Implementation:Allenai Open instruct Contamination Indexer
| Knowledge Sources | |
|---|---|
| Domains | Data_Quality, Evaluation |
| Last Updated | 2026-02-07 02:00 GMT |
Overview
Concrete tool for indexing HuggingFace training datasets into Elasticsearch with text-based and dense vector indexing strategies for contamination detection.
Description
The index.py module is the first step of the decontamination pipeline. It reads datasets from HuggingFace Hub (or from a YAML dataset mixer config), extracts messages matching a configurable role filter (e.g., user messages only), and indexes them into Elasticsearch. For text indexing, it creates an index with a custom tulu_analyzer that uses regex-based tokenization splitting on whitespace and select punctuation (preserving math operators and code tokens). For vector indexing, it creates a dense_vector index with 4096-dimensional embeddings using dot_product similarity, encodes documents with an embedding model (default: NV-Embed-v2), and bulk-inserts normalized embeddings.
Usage
Use this module before running search.py to build the Elasticsearch index of training data. It supports both text-based and semantic vector indexing depending on the contamination detection strategy needed.
Code Reference
Source Location
- Repository: Allenai_Open_instruct
- File: decontamination/index.py
- Lines: 1-218
Signature
def create_text_index(es: Elasticsearch, index_name: str) -> None:
"""Create text index with custom tulu_analyzer."""
def create_vector_index(es: Elasticsearch, index_name: str) -> None:
"""Create dense_vector index with 4096 dims and dot_product similarity."""
def read_dataset(dataset_name: str, split: str, messages_field: str,
query_filter: str, query_field: str) -> list[dict]:
"""Load HF dataset and extract messages matching role filter."""
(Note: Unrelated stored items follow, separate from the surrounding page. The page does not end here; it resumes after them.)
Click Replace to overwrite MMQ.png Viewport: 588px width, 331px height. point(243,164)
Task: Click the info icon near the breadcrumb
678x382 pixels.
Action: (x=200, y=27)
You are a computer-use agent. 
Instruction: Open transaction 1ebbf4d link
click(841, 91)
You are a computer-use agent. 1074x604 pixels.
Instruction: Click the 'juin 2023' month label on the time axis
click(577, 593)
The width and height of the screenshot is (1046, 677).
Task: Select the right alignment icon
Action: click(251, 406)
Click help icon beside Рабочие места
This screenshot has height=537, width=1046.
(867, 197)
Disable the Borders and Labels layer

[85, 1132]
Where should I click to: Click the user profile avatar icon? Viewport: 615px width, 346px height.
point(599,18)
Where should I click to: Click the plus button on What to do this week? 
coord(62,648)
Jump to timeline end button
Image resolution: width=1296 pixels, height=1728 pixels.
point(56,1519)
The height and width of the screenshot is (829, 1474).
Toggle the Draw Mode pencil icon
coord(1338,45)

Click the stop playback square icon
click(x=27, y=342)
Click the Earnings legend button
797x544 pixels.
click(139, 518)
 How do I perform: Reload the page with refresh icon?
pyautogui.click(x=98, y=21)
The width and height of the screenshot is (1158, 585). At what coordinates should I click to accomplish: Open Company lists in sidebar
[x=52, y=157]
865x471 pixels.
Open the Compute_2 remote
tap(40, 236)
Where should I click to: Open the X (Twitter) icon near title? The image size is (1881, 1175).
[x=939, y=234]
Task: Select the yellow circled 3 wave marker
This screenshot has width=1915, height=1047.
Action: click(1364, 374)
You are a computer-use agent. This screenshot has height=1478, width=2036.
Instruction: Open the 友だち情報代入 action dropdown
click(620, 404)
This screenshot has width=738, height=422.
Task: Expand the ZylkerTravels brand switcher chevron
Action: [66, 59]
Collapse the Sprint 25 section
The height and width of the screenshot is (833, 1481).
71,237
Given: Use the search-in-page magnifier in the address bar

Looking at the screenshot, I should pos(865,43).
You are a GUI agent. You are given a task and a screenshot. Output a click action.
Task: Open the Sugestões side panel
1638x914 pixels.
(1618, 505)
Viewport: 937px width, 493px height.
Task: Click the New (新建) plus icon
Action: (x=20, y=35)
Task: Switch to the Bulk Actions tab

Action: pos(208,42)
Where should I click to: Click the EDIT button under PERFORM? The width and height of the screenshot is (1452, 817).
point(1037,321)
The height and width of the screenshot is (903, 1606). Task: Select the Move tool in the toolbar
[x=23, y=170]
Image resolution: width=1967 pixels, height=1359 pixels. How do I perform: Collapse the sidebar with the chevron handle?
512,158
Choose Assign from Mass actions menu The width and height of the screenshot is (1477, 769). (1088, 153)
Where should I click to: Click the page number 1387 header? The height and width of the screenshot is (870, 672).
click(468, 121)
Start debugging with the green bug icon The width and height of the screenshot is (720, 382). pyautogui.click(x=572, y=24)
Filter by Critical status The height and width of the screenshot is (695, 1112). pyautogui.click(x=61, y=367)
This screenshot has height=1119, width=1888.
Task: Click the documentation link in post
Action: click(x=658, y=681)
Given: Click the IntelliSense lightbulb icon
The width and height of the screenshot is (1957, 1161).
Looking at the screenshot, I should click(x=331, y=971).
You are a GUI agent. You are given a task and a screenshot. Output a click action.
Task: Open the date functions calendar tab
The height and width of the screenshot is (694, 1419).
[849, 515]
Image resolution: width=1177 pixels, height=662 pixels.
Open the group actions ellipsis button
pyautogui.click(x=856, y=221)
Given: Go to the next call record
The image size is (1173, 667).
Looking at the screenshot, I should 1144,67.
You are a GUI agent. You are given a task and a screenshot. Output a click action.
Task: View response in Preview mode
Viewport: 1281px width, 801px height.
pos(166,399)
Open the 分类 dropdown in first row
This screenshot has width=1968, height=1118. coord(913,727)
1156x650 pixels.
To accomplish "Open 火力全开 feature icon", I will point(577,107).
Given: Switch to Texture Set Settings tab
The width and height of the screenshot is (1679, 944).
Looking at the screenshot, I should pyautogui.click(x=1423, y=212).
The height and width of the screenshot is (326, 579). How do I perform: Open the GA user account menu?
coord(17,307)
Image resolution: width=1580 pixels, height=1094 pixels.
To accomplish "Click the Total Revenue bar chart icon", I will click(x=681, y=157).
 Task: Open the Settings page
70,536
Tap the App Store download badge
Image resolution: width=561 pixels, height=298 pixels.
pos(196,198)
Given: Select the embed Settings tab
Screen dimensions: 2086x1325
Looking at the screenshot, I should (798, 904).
def index_dataset_text(data_to_index: list, es: Elasticsearch,
index_name: str, text_batch_size: int) -> None:
"""Bulk index text data with batching."""
def index_dataset_vectors(data_to_index: list, es: Elasticsearch,
index_name: str, model_name: str,
max_batch_tokens: int) -> None:
"""Encode text to embeddings and bulk index vectors."""
def main() -> None:
"""CLI entry point for dataset indexing."""
Import
# CLI script, run directly:
# python decontamination/index.py --dataset_name <name> --index_name <name> --index_type text|vector
I/O Contract
Inputs
| Name | Type | Required | Description |
|---|---|---|---|
| dataset_name | str | Yes | HuggingFace dataset name to index |
| index_name | str | Yes | Name for the Elasticsearch index |
| index_type | str | Yes | Type of index: text or vector |
| messages_field | str | No | Field name containing messages (default: messages) |
| query_filter | str | No | Role filter in format key:value (default: role:user) |
Outputs
| Name | Type | Description |
|---|---|---|
| Elasticsearch index | ES Index | Populated text or vector index for contamination search |
Usage Examples
Text Indexing
# Index a HuggingFace dataset into Elasticsearch for text-based search
python decontamination/index.py \
--dataset_name allenai/tulu-v3-sft-mixture \
--index_name tulu3_training_text \
--index_type text \
--split train \
--messages_field messages \
--query_filter role:user
Vector Indexing
# Index using dense vector embeddings for semantic matching
python decontamination/index.py \
--dataset_name allenai/tulu-v3-sft-mixture \
--index_name tulu3_training_vectors \
--index_type vector \
--model_name nvidia/NV-Embed-v2